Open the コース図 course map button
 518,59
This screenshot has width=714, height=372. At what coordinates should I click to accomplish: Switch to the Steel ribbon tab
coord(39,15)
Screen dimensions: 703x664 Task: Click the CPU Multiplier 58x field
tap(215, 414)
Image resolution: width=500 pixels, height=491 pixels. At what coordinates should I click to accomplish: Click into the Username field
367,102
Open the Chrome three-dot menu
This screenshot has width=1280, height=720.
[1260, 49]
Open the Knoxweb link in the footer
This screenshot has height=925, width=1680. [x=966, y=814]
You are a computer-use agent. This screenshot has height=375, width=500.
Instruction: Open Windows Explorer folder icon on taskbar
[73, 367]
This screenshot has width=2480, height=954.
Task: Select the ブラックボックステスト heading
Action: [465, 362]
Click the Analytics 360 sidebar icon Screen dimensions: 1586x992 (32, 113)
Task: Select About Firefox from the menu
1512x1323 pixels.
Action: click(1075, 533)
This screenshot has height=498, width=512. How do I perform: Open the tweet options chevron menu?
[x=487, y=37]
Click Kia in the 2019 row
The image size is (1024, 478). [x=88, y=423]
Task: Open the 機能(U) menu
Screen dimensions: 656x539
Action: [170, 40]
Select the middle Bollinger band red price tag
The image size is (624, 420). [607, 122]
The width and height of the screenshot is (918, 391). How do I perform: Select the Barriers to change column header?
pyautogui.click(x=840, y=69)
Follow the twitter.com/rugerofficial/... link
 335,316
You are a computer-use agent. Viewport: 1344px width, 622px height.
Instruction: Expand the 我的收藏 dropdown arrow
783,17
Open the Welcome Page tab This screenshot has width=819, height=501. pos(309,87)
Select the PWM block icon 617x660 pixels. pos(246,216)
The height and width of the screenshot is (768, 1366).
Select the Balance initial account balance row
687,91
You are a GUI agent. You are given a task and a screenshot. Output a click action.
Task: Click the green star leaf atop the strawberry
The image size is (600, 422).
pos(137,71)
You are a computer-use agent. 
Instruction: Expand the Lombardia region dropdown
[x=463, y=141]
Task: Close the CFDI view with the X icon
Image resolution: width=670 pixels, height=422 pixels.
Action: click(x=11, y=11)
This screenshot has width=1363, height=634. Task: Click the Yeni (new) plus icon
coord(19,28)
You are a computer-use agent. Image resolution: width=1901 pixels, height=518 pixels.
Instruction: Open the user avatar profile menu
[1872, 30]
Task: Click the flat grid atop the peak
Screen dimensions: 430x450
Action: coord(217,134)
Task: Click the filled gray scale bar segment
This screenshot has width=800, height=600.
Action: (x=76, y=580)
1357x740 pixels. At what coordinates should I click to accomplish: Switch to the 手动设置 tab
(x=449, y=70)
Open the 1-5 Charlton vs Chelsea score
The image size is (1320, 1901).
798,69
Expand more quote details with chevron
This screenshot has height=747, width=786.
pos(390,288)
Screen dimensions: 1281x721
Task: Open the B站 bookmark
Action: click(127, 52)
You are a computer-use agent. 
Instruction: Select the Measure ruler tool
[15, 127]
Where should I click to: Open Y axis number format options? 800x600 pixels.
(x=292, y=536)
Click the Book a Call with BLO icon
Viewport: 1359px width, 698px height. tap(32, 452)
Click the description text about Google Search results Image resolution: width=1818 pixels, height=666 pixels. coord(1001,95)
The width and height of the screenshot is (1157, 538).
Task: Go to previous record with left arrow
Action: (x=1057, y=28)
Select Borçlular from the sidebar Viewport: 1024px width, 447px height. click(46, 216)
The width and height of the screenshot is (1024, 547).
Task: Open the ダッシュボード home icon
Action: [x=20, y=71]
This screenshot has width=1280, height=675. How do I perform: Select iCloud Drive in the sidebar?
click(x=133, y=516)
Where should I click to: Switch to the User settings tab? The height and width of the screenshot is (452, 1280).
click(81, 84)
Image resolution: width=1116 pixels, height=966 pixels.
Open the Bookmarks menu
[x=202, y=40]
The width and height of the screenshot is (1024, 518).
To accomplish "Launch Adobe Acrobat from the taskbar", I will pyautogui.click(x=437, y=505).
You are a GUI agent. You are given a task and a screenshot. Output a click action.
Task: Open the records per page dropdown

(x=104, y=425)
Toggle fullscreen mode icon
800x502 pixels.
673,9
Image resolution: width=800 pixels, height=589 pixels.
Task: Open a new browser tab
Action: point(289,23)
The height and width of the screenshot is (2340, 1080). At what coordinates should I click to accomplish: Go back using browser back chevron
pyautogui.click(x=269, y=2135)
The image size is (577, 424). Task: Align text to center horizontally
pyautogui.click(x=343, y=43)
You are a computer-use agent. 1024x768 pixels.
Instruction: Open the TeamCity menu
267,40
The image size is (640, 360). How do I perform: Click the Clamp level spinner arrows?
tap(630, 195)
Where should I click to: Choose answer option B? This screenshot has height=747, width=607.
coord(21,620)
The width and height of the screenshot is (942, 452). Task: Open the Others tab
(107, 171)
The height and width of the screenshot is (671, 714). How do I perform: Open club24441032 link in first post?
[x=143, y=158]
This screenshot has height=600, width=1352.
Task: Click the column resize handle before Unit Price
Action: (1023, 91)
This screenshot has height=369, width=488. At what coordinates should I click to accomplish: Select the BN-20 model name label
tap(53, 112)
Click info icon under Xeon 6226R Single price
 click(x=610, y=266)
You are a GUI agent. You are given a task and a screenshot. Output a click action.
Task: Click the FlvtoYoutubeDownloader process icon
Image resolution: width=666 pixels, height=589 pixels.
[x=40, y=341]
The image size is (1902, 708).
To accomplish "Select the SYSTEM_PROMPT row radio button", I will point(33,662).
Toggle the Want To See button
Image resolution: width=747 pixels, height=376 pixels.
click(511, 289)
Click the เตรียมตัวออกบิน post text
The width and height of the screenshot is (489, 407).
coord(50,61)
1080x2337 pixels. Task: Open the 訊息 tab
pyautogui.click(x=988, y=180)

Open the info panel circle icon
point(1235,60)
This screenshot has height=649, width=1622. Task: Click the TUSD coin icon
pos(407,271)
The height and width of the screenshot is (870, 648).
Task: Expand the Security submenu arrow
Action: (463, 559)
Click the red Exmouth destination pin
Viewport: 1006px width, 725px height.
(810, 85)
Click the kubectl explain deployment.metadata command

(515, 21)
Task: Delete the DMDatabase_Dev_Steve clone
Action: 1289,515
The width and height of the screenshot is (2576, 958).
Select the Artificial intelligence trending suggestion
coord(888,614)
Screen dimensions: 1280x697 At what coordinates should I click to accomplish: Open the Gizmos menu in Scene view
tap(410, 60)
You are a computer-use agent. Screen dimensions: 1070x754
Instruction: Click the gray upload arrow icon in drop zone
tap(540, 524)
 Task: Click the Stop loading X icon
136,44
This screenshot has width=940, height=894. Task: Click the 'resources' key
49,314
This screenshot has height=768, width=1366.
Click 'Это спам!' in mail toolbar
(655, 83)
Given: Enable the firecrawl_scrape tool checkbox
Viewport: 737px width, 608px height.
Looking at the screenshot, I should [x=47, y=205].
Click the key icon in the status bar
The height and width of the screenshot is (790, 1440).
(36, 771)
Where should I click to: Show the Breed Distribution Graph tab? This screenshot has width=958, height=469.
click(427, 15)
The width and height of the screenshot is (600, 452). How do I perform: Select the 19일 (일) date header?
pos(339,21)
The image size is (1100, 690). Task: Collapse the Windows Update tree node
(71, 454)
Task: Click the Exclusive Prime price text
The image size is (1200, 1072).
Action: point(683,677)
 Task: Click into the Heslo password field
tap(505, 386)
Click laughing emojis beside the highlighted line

_PROBLEM DETAILS_:
Could you repeat exactly the lines in the listing above from the one with "Screen dimensions: 1280x697" down to the one with "Given: Enable the"? Include both of those lines.

_WRITTEN ANSWER_:
Screen dimensions: 1280x697 At what coordinates should I click to accomplish: Open the Gizmos menu in Scene view
tap(410, 60)
You are a computer-use agent. Screen dimensions: 1070x754
Instruction: Click the gray upload arrow icon in drop zone
tap(540, 524)
 Task: Click the Stop loading X icon
136,44
This screenshot has width=940, height=894. Task: Click the 'resources' key
49,314
This screenshot has height=768, width=1366.
Click 'Это спам!' in mail toolbar
(655, 83)
Given: Enable the firecrawl_scrape tool checkbox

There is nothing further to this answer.